Schwäbische Zeitung (Riedlingen)
Das Unterhaus löst sich auf
Britisches Parlament macht mit großer Mehrheit den Weg für Neuwahlen frei
- Mit der erforderlichen Zweidrittelmehrheit hat das Londoner Unterhaus am Mittwoch seiner Selbstauflösung nach einer nicht einmal zweijährigen Legislaturperiode zugestimmt. Damit ist der Weg frei für die von Premierministerin Theresa May geforderte Neuwahl am 8. Juni. In ihrer von dauernden Zwischenrufen unterbrochenen Ansprache begründete die konservative Regierungschefin ihr Anliegen mit dem Wunsch, einen neuen Rückhalt für die anstehenden EUAustrittsverhandlungen zu gewinnen: „Wir brauchen ein Mandat für den Erfolg unserer Brexit-Strategie.“
Sprecher der Opposition wiesen darauf hin, dass die 60-Jährige seit ihrer Amtsübernahme immer wieder die Möglichkeit vorgezogener Neuwahlen ausgeschlossen hatte – zuletzt vor vier Wochen. „Der Premierministerin kann man nichts glauben“, sagte der Labour-Vorsitzende Jeremy Corbyn. Seine Partei will den Wahlkampf mit klassischen Themen wie Gesundheit und Bildung bestreiten, plant zudem eine Steuererhöhung für Spitzenverdiener.
Die Wahl habe weniger mit dem nationalen Interesse zu tun als vielmehr mit dem „verheerenden Zustand der Labour-Party“, argumentierte Angus Robertson, Fraktionschef der schottischen Nationalpartei SNP. Theresa May sehe die Chance für einen harten Brexit samt Austritt aus dem EU-Binnenmarkt sowie weiterer Einsparungen bei den Sozialleistungen. Bei der Abstimmung votierte Labour mehrheitlich mit der Regierungsfraktion, hingegen enthielten sich die SNP-Abgeordneten. Liberaldemokraten und Kleinparteien stimmten dagegen. Die Abstimmung endete mit 522:13 für die Neuwahl.

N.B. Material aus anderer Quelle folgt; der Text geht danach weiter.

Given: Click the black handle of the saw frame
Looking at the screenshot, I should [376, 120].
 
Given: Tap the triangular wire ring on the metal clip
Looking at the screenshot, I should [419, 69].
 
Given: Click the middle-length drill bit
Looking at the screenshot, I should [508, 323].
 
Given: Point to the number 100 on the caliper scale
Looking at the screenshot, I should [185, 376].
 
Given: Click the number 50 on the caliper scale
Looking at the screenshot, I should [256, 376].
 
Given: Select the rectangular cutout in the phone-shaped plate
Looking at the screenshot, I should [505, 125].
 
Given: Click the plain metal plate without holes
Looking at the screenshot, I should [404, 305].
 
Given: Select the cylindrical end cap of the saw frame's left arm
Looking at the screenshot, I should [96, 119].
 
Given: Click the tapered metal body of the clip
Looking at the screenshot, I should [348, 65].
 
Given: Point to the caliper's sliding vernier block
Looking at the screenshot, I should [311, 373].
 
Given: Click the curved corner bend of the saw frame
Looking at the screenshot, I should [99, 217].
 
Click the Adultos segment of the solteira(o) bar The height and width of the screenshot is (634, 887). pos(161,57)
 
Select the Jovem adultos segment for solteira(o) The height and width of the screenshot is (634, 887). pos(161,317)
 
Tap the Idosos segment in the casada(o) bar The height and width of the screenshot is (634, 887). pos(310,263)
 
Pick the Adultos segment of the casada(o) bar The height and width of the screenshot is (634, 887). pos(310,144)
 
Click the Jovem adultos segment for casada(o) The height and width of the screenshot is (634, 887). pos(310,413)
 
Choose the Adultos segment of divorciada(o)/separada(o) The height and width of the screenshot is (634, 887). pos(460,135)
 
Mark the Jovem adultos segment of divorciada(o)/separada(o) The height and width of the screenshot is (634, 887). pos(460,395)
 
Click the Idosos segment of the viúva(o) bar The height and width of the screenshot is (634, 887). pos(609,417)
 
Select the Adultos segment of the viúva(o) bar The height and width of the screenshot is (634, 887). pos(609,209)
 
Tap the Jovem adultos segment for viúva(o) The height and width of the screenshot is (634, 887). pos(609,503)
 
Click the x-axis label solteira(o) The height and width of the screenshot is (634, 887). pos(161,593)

Im Durchschnitt der letzten Umfragen liegen die Konservativen bei 43 Prozent (2015: 37) vor Labour mit 23 (30), Ukip mit 11 (13) und den Liberaldemokraten mit 10 (8) Prozent. Ein vergleichbares Ergebnis am voraussichtlichen Wahltermin 8. Juni würde den Torys einen Erdrutschsieg und Vorsprung von gut 100 Mandaten vor allen Oppositionsfraktionen sichern.
Brüssel sieht Zeitplan gesichert
In Brüssel hätte man mit einem Wahlsieg von May wohl kein Problem. Für die europäische Seite sei es von Vorteil, einen selbstbewussten und verlässlichen Verhandlungspartner zu haben, ließ sich ein EUSpitzenbeamter zitieren. Der Zeitplan der im Juni startenden Austrittsgespräche gerate dadurch ganz sicher nicht durcheinander.
Sollten Mays Konservative wider Erwarten Parlamentssitze verlieren, kocht die Debatte über den von ihr angestrebten radikalen Austritt aus der EU oder einen Verbleib im Binnenmarkt wohl wieder hoch. Für den noch unwahrscheinlicheren Fall, dass Labour eine Mehrheit erringt, muss das Verhandlungsmandat vermutlich neu formuliert werden. Schließlich hatte sich Corbyn offiziell, wenn auch halbherzig, für einen Verbleib in der EU eingesetzt.
Mit Interesse wird man in Brüssel auch darauf schauen, wie die schottische Nationalpartei bei den Wahlen abschneidet. Kann sie ihre starke Stellung behaupten, rückt ein zweites Referendum über die mögliche Abspaltung Schottlands vom Königreich und einen Verbleib in der EU näher.
Dass der Wahlkampf schon begonnen hat, zeigt ein Blick in die britische Boulevardpresse. Die Europäische Arzneimittelagentur und die Bankenaufsicht müssten London verlassen – das sei eine Strafaktion der zurückgewiesenen Europäer, erklärte der „Express“empört seinen Lesern. Ein Sprecher der EU-Kommission reagierte darauf am Mittwoch in einem Tonfall, wie man ihn für kleine Kinder benutzt: Wer kein EU-Mitglied sei, beherberge keine EU-Agenturen, so sei das nun mal. Verhandelt werde lediglich über die Frage, in welchem Umfang sich London an den Umzugskosten beteiligen müsse.